- Directed by: Dante Basco
- Written by: Dante Basco; Darion Basco; Dionysio Basco; Arianna Basco;
- Starring: Derek Basco; Dante Basco; Dionysio Basco; Darion Basco;
- Narrated by: Arianna Basco
- Cinematography: Andrea Walter
- Edited by: Brian Merrick
- Music by: AJ Rafael
- Production companies: Cignal Entertainment TheMachine
- Distributed by: Cignal TV
- Release date: March 16, 2021 (SXSW);
- Running time: 99 minutes
- Countries: Philippines United States
- Languages: English; Filipino;

= The Fabulous Filipino Brothers =

The Fabulous Filipino Brothers is a 2021 comedy-drama film directed by Dante Basco produced under Cignal Entertainment and TheMachine. The film features the story of four brothers coming from a Filipino American family based in Pittsburg, California.

==Cast==
===Main===
- Derek Basco as Darius "Dayo" Abasta
- Dante Basco as Douglas "Duke" Abasta
- Dionysio Basco as David Abasta
- Darion Basco as Dante "Danny Boy" Abasta
===Supporting===
- Joey Guila as Berto
- Joseph Jitsukawa as Nicky Chang
- Iluminada Monroy as Grandma Abasta
- Solenn Heussaff as Anna
- Tirso Cruz III
- Crystal Kwon
- Liza Lapira as Teresa
- Arianna Basco

==Production==
The Fabulous Filipino Brothers was produced under the Philippine production outfit Cignal Entertainment and Los Angeles-based production and management firm TheMachine. The film serves as the directorial debut of Filipino American Hollywood actor Dante Basco known for his role as Rufio in the 1991 film Hook and his voiced role as Zuko in the animated television series Avatar: The Last Airbender. The story of the film, revolving around a Filipino American family, was written by Dante himself along with his brother Darion and sister Arianna.

The Basco siblings' own experience with their family and the wider Filipino American community in their hometown influenced the conception of the film. Director Basco made his own brothers along with himself as the starring actors for the film naming the characters after their father and uncles.
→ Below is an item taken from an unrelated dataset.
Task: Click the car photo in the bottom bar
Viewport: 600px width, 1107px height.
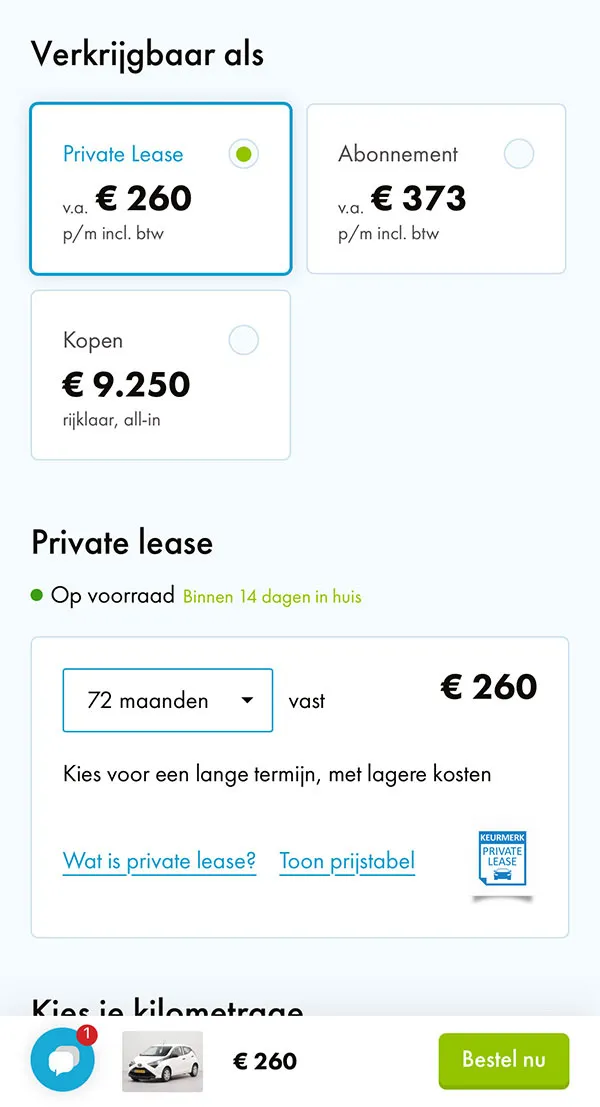Action: [x=162, y=1061]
The director's sister Arianna and parents were also part of the cast. The film was set in Pittsburg, California the hometown of the Bascos. Principal photography took 16 days in both the United States and Manila in the Philippines, prior to the COVID-19 pandemic.

==Release==
The Fabulous Filipino Brothers premiered in the United States on March 16, 2021 at the South by Southwest (SXSW) Film Festival in Texas.

The film was later made available in a pay per view basis from October 18 to November 15, 2021 on Cignal and KTX.ph. It was also released worldwide except in Europe and North America on Netflix on November 16, 2021.